* PROVIDED MATERIAL
——
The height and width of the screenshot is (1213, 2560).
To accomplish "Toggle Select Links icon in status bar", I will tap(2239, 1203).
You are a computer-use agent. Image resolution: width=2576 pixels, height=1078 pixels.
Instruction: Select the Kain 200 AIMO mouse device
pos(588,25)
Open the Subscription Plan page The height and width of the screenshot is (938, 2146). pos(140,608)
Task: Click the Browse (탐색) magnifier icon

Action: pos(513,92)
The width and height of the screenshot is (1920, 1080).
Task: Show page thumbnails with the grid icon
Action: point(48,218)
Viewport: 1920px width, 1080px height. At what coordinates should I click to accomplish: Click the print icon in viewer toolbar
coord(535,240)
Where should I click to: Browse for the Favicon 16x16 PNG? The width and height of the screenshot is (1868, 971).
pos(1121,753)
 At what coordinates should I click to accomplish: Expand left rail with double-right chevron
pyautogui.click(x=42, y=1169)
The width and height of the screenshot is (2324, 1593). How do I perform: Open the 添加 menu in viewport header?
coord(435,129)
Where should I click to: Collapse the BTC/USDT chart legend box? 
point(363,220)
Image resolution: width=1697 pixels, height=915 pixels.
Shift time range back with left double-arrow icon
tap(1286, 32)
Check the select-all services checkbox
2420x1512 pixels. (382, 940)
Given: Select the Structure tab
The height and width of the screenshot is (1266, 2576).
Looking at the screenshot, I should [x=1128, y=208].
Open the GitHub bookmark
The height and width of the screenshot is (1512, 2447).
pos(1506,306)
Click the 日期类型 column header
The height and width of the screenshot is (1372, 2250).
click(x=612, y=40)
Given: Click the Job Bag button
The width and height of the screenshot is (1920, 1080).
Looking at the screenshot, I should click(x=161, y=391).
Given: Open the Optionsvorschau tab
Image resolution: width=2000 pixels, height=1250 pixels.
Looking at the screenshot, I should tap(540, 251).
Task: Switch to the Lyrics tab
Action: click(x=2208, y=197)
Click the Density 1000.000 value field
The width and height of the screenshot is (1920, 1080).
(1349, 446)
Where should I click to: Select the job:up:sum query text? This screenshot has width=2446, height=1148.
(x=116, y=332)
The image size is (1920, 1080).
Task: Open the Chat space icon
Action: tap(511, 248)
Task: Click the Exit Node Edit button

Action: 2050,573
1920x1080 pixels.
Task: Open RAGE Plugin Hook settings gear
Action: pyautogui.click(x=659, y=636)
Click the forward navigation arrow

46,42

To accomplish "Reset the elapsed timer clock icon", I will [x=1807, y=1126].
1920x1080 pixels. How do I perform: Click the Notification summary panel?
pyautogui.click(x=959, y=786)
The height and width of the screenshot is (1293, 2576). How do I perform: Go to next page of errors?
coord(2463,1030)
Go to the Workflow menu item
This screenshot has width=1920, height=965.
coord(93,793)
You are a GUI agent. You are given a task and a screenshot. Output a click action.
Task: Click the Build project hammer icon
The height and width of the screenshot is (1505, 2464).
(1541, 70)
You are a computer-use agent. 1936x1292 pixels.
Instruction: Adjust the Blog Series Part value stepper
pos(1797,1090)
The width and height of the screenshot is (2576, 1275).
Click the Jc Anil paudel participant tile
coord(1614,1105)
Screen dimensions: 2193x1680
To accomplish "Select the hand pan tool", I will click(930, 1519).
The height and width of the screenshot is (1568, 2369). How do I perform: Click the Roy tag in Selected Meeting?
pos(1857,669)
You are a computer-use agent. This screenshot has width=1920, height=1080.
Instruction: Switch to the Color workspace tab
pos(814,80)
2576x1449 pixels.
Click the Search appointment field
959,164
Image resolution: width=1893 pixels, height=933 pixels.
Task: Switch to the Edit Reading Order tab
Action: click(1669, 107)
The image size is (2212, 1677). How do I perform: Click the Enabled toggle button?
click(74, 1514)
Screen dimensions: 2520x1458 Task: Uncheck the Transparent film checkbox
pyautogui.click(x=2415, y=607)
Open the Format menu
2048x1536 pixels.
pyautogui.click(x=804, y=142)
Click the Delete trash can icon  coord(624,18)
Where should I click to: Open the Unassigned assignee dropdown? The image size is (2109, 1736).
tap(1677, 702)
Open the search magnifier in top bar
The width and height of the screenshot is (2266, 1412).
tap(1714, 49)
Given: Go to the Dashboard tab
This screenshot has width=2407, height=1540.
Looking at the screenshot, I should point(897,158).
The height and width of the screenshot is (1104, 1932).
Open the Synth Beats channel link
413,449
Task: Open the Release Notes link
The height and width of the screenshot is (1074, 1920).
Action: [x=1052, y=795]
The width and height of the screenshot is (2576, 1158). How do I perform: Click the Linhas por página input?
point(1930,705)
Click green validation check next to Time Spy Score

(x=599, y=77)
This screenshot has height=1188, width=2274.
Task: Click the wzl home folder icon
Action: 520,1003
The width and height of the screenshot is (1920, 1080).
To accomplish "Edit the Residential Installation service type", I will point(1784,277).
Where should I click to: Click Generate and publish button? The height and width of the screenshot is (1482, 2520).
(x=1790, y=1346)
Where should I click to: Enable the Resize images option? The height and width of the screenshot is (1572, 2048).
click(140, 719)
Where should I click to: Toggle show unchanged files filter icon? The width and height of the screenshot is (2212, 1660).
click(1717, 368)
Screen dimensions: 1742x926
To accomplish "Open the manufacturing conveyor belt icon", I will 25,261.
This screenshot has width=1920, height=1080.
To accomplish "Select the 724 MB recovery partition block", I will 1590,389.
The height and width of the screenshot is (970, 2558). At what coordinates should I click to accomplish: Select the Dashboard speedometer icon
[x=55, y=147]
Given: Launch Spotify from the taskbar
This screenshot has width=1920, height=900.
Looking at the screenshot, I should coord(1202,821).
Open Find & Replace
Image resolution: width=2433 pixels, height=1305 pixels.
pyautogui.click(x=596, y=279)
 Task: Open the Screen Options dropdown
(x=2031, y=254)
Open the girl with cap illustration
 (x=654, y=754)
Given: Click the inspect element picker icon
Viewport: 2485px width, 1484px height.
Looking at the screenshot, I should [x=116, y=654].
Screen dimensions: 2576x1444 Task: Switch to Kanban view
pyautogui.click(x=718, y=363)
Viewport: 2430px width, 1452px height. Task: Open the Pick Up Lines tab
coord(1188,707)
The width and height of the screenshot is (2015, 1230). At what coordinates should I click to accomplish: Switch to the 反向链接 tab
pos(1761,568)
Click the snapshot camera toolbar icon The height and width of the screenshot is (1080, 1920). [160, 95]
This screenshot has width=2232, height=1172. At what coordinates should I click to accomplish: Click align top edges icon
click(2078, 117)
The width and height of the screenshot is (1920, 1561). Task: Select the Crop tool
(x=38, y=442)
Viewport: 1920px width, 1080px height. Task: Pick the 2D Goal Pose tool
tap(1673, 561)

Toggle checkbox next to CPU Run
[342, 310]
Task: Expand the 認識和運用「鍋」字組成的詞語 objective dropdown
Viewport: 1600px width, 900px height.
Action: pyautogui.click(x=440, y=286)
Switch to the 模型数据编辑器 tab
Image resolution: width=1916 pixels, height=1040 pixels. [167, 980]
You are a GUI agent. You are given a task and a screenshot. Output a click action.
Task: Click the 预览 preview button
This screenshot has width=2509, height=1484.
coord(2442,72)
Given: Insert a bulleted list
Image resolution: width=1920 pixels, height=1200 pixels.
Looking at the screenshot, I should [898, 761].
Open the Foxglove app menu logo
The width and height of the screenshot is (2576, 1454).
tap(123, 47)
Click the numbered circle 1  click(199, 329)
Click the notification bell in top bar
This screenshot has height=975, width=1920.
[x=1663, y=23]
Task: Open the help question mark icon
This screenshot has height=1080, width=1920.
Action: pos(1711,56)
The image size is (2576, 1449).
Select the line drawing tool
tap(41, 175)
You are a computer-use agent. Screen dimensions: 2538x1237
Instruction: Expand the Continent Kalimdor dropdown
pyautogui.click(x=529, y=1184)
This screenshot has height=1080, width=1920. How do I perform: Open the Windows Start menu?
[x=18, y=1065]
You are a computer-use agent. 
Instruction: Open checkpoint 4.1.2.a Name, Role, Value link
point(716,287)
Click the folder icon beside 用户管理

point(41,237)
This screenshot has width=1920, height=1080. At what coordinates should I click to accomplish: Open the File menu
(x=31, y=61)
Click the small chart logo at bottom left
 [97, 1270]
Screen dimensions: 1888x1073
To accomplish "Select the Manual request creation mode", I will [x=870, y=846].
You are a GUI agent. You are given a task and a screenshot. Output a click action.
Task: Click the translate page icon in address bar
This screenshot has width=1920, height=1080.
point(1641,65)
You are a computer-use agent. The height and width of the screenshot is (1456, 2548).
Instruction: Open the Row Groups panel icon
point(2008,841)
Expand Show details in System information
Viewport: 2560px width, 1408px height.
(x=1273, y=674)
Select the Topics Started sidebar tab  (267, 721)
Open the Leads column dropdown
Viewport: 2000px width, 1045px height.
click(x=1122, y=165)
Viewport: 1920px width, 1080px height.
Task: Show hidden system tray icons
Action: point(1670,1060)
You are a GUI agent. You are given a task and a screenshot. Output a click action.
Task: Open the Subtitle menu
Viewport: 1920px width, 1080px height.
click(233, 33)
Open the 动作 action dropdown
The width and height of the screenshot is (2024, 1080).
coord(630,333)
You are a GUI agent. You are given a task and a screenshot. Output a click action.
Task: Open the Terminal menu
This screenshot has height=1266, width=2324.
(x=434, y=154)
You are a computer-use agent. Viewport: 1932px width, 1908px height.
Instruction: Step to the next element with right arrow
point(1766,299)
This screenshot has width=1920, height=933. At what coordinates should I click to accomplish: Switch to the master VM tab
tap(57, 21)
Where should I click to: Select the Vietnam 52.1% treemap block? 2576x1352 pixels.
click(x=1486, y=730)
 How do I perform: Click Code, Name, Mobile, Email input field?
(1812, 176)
——
Only the lines from the one with "Where should I click to: Select the Vietnam" through the final line above belong in the answer, each retyped exactly.

* REPLY TO THE EXERCISE
Where should I click to: Select the Vietnam 52.1% treemap block? 2576x1352 pixels.
click(x=1486, y=730)
 How do I perform: Click Code, Name, Mobile, Email input field?
(1812, 176)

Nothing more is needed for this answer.